Model is fit on training set, and the fited model is used to predict responses for observation in validation set. The validation set error rate is MSE and provides estimate of test error rate. An example case is to consider if a term should be a quadratic in regressions. Rather than looking at the p-values we split the data into a training set and a validation set. A smaller MSE for a quadratic term would mean that term is significant. 

###### Drawbacks
- The validation estimate of the test error can be highly variable based on the observations included in each split.
- Only a subset of observations are used to fit the model. This can lead to overestimation of the test error.

#### Leave-One-Out Cross-Validation (LOOCV)
Unlike the validation set, this only leaves one observation out for the validation. Since one observation is not used for the fitting, MSE is calculated by:
$$\sum_{i = 1}^N\ (y_i - \hat y_i)^2$$

or, for each observation leave it out as validation and form model on the remaining training points. Then grab the mean of the MSE's for all iterations:
$$CV_(n) = \frac{\sum_{i = 1}^n}{n}$$

###### Advantages
- Less bias
- Does not lead to overestimation of the test error rate
- ALways yield the same results

###### Disadvantages
- Potential to be expensive to implement

With least squares linear or polynomial regression this shortcut can make the cost of LOOCV the same as a single model fit:
$$CV_(n) = \frac{\sum_{i = 1}^n\ (\frac{(y_i - \hat y_i)}{(1 - h_i)})^2}{n}$$

where $h_i$ is the leverage. Essentially the $i$th residual is divided by $(1 - h_i)$. The leverage lies between $\frac{1}{n}$ and 1 and reflects the amount an observation influences its own fit.

#### K-Fold Cross-Validation
Split data into $K$ folds and use the current fold for each iteration as the validation set and the remaining data as the data used to train a model. This is similar to LOOCV except that instead of $N$ folds, the number of folds is determined by the user. Classic folds are 5 or 10. 

K-Fold has the benefit of being computationally cheaper. Other advantages regard the bias-variance trade-off. 

#### Bias-Variance Trade-off for K-Fold CV
Using K-Fold CV will have an intermediate level of bias since it uses only $\frac{(k - 1)n}{k}$ observations. So if possible use LOOCV since it will have the lowest bias. But it is important to note that LOOCV has a higher variance than K-Fold CV. This is because we are training $n$ models trained on an almost identical set of observation (correlated outputs).
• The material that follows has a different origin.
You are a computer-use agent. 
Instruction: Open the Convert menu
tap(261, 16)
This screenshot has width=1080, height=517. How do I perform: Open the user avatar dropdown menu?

#### Cross-Validation on Classification Problems
Instead of using MSE we can use the number of misclassified examples:
$$CV(n) = \frac{\sum_{i = 1}^n\ I(y_i \neq \hat y_i)}{n}$$

When it comes to deciphering the numbr of polynomial terms to use and their degree, we can us CV and plot the Error Rate on the Y-axis and the Order of the Polynomial on the X-axis.

## Bootstrap

The goal is to minimze:
$$Var( \alpha X + (1 - \alpha) Y )$$

where:
$$\alpha = \frac{\sigma^2_Y - \sigma_{XY}}{\hat \sigma^2_X + \hat \sigma^2_Y - 2 \hat \sigma_{XY}}$$

where $\sigma_{XY}$ is the covariance of $X$ and $Y$.

The sampling in bootrapping is done with replacement. Compute the standard error of these bootstrap estimates using:
$$SE_B(\hat \alpha) = \sqrt( \frac{1}{(B - 1)}\ \sum_{r = 1}^B\ ( \hat \alpha^{*r} - \frac{1}{B}\ \sum_{r' = 1}^B\ \hat \alpha^{*r'} )^2 )$$